**** DONNÉES ENREGISTRÉES ****
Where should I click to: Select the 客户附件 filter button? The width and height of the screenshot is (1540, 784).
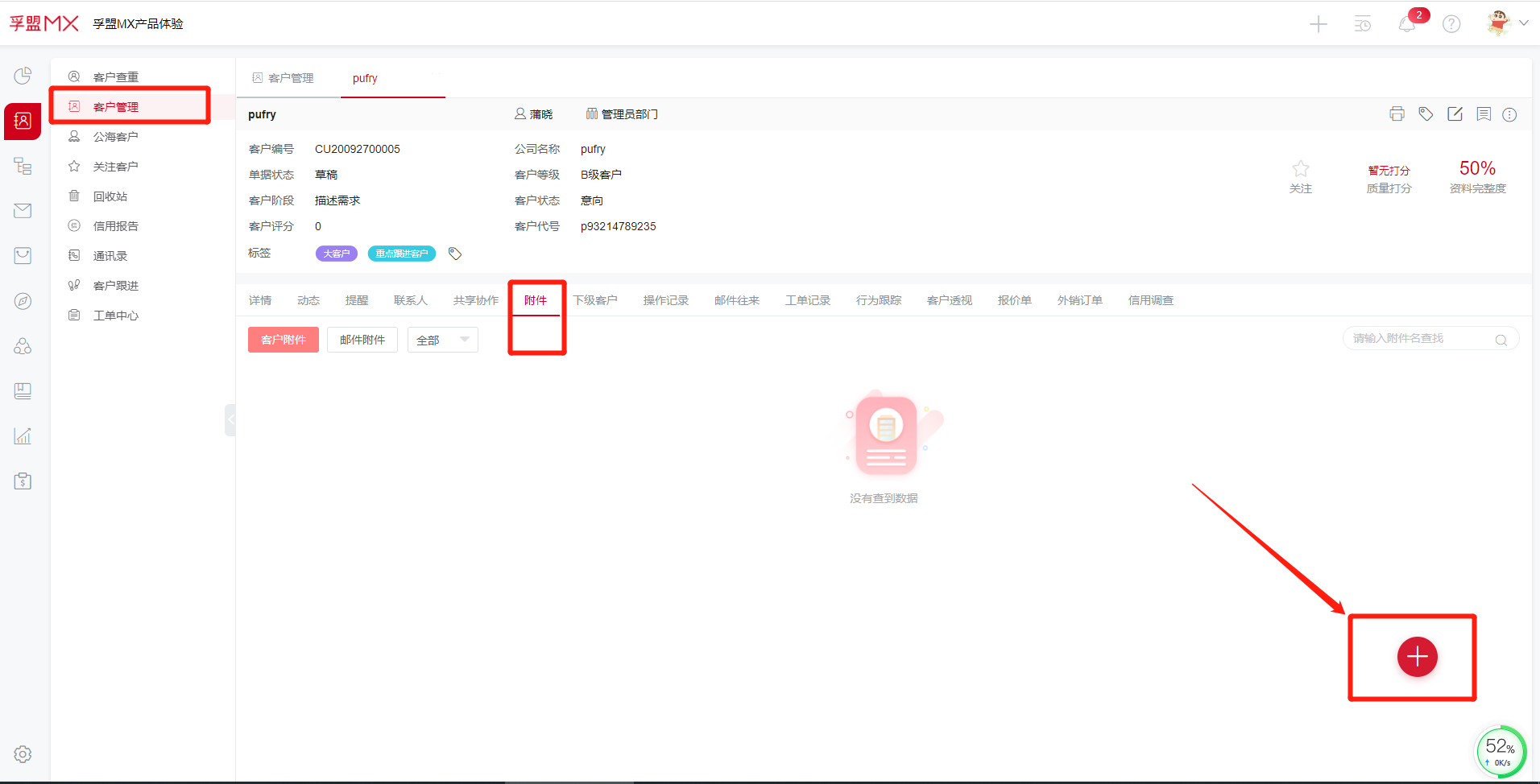coord(284,340)
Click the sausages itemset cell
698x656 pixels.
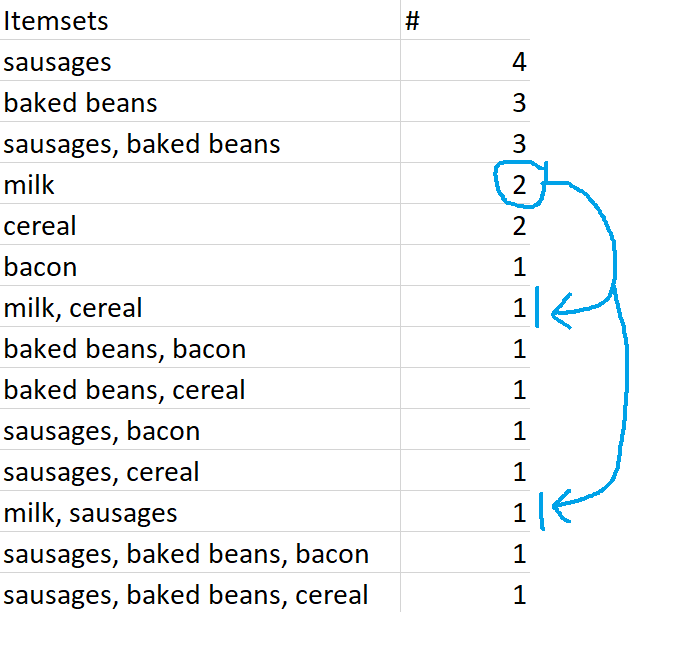[x=200, y=61]
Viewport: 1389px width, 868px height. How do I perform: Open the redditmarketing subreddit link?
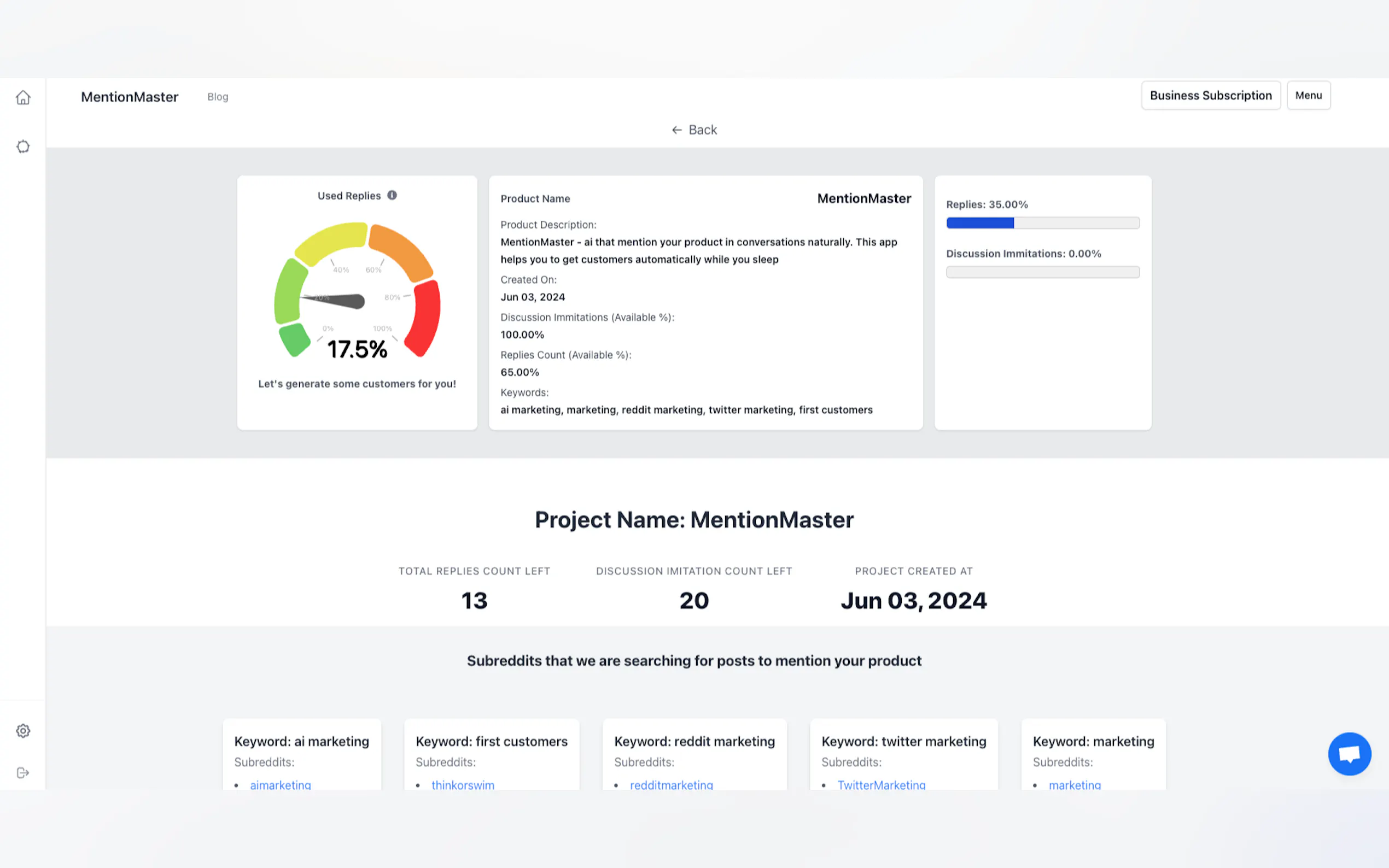point(671,784)
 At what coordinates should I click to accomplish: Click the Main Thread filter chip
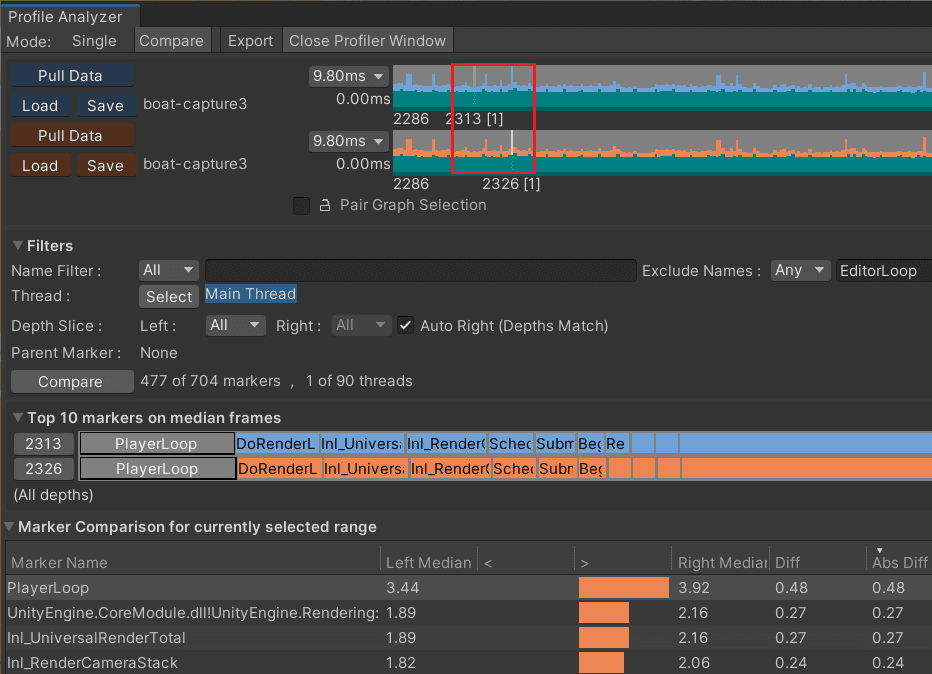click(x=250, y=294)
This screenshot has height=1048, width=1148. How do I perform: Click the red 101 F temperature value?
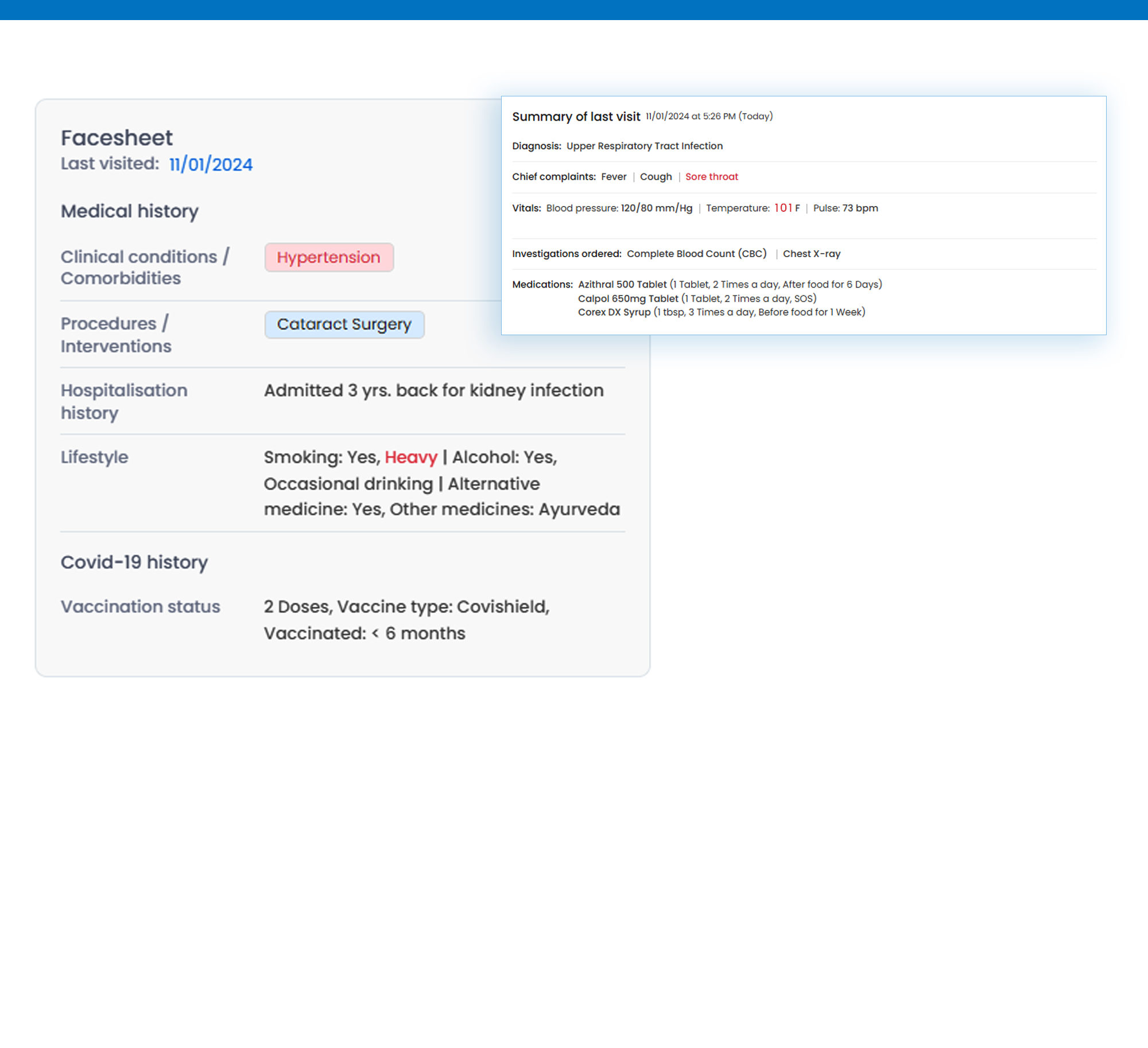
****
**CONSIGNES**.
Extrayez sans rien modifier les lignes situées entre celle qui contient « At what coordinates » et la fin des données, les deux bornes incluses. Laissez les images de côté dans votre réponse.

**RÉPONSE ATTENDUE**.
 At what coordinates should I click to accomplish: Click the Main Thread filter chip
click(x=250, y=294)
This screenshot has height=1048, width=1148. How do I perform: Click the red 101 F temperature value?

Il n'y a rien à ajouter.